WHAT WE KNOW:
- Coles project they would take $37.5million off Gladstone supermarkets, shopping centres and specialty stores
- The project is expected to bring 180 jobs to Gladstone
- The total size of the complex will 19,992sqm
- Coles wants to build a supermarket, liquor store, two specialty shops and a service station.
- The site is on Dixon Dr, directly opposite Kirkwood's Woolworths, Caltex, and McDonalds.
- Two applications with council are at different stages
COLES has revealed it plans to open its proposed shopping centre in Kirkwood by 2018.
But parts of the shopping centre will continue to be upgraded and developed well into the future.
A 2018 open date means Coles would need to begin construction reasonably soon, despite not committing to a start date yet.
And by 2028, where Dixon Dr and Kirkwood Rd meet will be an "ultimate four way" lane intersection, if the supermarket giant has its way.
In its plan to council, Coles has offered a two-stage plan, which includes an upgrade to the intersection for a 2018 open and another upgrade in 2028.
Coles' says the upgrades will be needed to manage the increased traffic.
In coming to its traffic projections, Coles has considered population growth, commercial developments and residential developments, among a list of other factors.
It says the upgrades are needed to make its proposed shopping centre commercially viable.
But even with the upgrades, drivers will still queue in traffic for longer, with delays expected to increase from 31 seconds in 2018 to 47 seconds in 2028.
Queues will run 156m back in 2028, up from just 54m in 2018.
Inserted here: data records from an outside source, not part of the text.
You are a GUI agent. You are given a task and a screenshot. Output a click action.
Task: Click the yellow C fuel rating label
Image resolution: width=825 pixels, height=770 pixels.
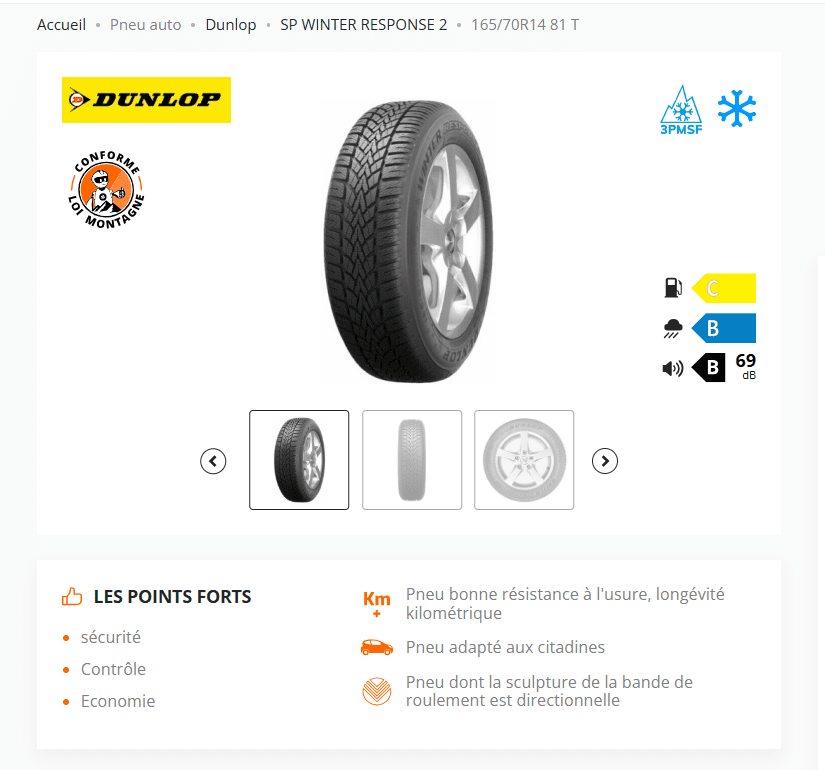723,288
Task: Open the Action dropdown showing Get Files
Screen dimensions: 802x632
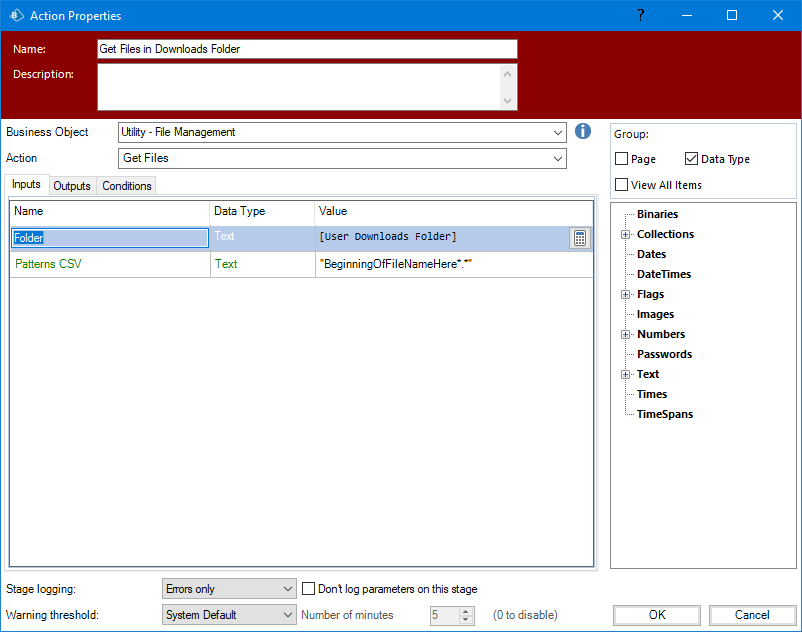Action: [x=558, y=158]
WITH bushland to the left and a major competitor in Woolworths to the right, Coles' proposed Kirkwood site appears to be stuck in the middle of an area with little traffic.
But Coles is looking much longer term with its proposed investment.
The supermarket giant has already released detailed projections that show what it expects to earn at the proposed shopping centre in 10 years.
But Coles also appears to be banking on the potential for some other major developments -- residential and commercial -- that would increase traffic in the area.
Five lots around Coles' proposed development have been allocated by council as "residential", which could bring a massive increase in foot and road traffic.
And even more exciting is traffic which would likely be generated from a commercial lot across the road.
A proposed child care centre, which would neighbour Coles, is also expected to bring more customers to their proposed shopping centre.
YOU may ask yourself why the supermarket giant Coles would want to develop a huge shopping complex at Kirkwood given how depressed the Gladstone market seems.
But documents provided to the council, show just how lucrative the project could be.
At present the total annual retail spending generated by Kirkwood locals is $222.2 million, and by 2026 Coles estimates this mammoth total to grow to $340.1 million.
Coles has made four separate applications to the council with advanced plans to build a new Coles supermarket, Liquorland, two fast-food restaurants, approximately six shops and a Coles Express petrol station directly opposite Woolworths on the corner of Dixon Dr and Kirkwood Rd.
Mayor Matt Burnett met with officials from Coles on Monday who said they were "very keen" to get things under way.
He said the next step for the company would be to notify the public and assure the council issues relating to access to the site on Kirkwood Rd and potential congestion on Dixon Dr would be resolved.
However, if Gladstone had so far missed out on the nasty national battle for supremacy between Coles and Woolworths, they may soon see it up close and personal.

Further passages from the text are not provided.